1. Hukuk Dairesi         2011/1020 E.  ,  2011/2019 K.

    "İçtihat Metni"

    MAHKEMESİ : KARAMÜRSEL ASLİYE HUKUK MAHKEMESİ
    TARİHİ : 26/11/2010
    NUMARASI : 2010/391-2010/562
      
    Taraflar arasında görülen davada;
    Davacı Hazine, davalılar adına kayıtlı 271 parsel sayılı taşınmazın tamamının kıyı-kenar çizgisi içerisinde kaldığını ileri sürüp tapu kaydının iptaline karar verilmesini istemiştir.
    Bir kısım davalılar, dava konusu taşınmazların bulunduğu yer itibariyle Yalova mahkemelerinin yetkili olduğunu, davalı S..’nin dava tarihinden önce öldüğünü kıyı kenar çizgisinin usulüne uygun olarak tespit edilmediğini belirtip davanın reddini savunmuşlar, davalı M. E., yargılamaya katılmadığı gibi davaya cevap da vermemiştir.

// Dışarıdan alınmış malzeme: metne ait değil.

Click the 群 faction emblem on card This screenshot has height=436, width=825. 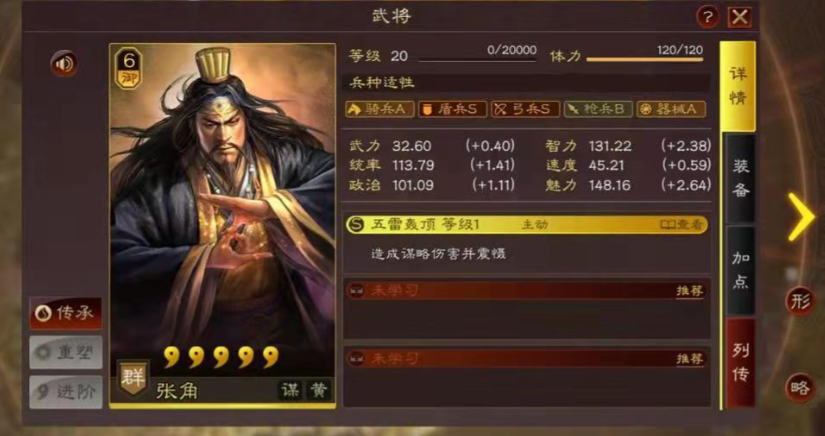133,378
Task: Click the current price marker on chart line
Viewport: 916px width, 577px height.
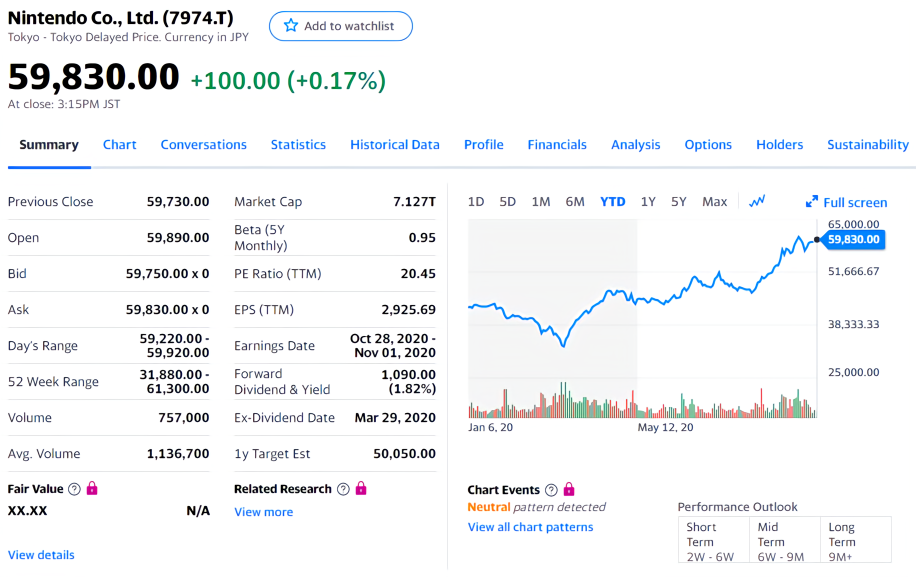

    Asıl  ve birleşen davanın reddine ilişkin olarak verilen karar, Dairece; 14.03.2009 tarihinde yürürlüğe giren 5841 sayılı Yasa hükümleri uyarınca kadastro tespitinin kesinleşmesiyle dava tarihi arasında 3402 sayılı Yasanın 12/3 maddesinde öngörülen hak düşürücü sürenin geçtiği gerekçesiyle davanın reddine karar verilmiş olmasında kural olarak bir isabetsizlik yoktur. Öyleyse, davacı Hazine’nin bu yöne değinen temyiz itirazları yerinde değildir. Reddine. Ancak, yapılan uygulama neticesinde dava tarihinde davacı Hazine’nin davasında haklı olduğu gözetilerek, yargılama giderleri ve bu giderlerden sayılan avukatlık ücretinden ve maktu harçtan davalı tarafın sorumlu tutulması gerekirken yazılı olduğu üzere hüküm tesisi isabetsizdir” gerekçesiyle bozulması üzerine mahkemece bozma ilamına uyularak yapılan yargılama sonucunda davanın reddine karar verilmiştir.
    Karar, davacı ve bir kısım davalılar tarafından süresinde temyiz edilmiş olmakla, tetkik hakimi  raporu okundu. Düşüncesi alındı. Dosya incelendi. Gereği görüşülüp, düşünüldü.   Asıl ve birleşen dava, 3621 sayılı yasadan kaynaklanan tapu iptali ve taşınmazın sicil kaydının kütükten terkini isteğine ilişkindir.
    Hükmüne uyulan bozma ilamına uyularak davanın reddine karar verilmiş olmasında bir isabetsizlik yoktur. Davacı hazinenin temyiz itirazları yerinde değildir. Reddine.
    Davalıların temyiz itirazlarına gelince; temyiz aşamasında 19.1.2011 tarihinde yürürlüğü giren 6099 Sayılı Yasanın 16. maddesiyle, 3402 Sayılı Kadastro Kanununun 36. maddesine eklenen 36/A maddesinde aynen;"kadastro işlemi ile oluşan tespit ve kayıtların iptali için Devlet veya diğer kamu kurum ve kuruluşları tarafından kayıt lehtarına karşı kadastro mahkemeleri ile genel mahkemelerde açılan davalarda davalı aleyhine vekalet ücreti dahil, yargılama giderine hükmolunmaz" hükmü derpiş edilmiştir. Aynı yasanın 17. maddesiyle de, davalı tarafın sorumlu tutulmaması süreci uzatılarak infaz edilmemiş karar için de geçerli olduğu hükmü öngörülmüştür.Hemen belirtilmelidir  ki,  yürürlüğe  giren  yasa hükmünün  geçmişe  şamil  olarak  uygulanması  örgörüldüğünde  anılan  bu  husus  kazanılmış  hakkın  istisnasını  teşkil  eder.Nitekim  anılan 6099 Sayılı Yasanın  eldeki  davalara  da  uygulanması  gerektiği  gözetildiğinde  somut  olayda  Hazine  yararına  usuli  kazanılmış  bir  haktan  sözetme  olanağı  yoktur.
    Hal böyle olunca; yukarıda değinilen yasal düzenlemeler ve ilkeler gözetilmek suretiyle yargılama masrafları yönünden bir değerlendirme yapılması ve sonucuna göre karar verilmesi için  hüküm  bozulmalıdır.
    Davalıların temyiz itirazları yerindir. Kabulü ile hükmün açıklanan nedenlerden ötürü  HUMK."nun 428.maddesi gereğince BOZULMASINA, alınan  peşin  harcın  temyiz  edene  geri  verilmesine, 24.02.2011  tarihinde  oybirliğiyle  karar  verildi.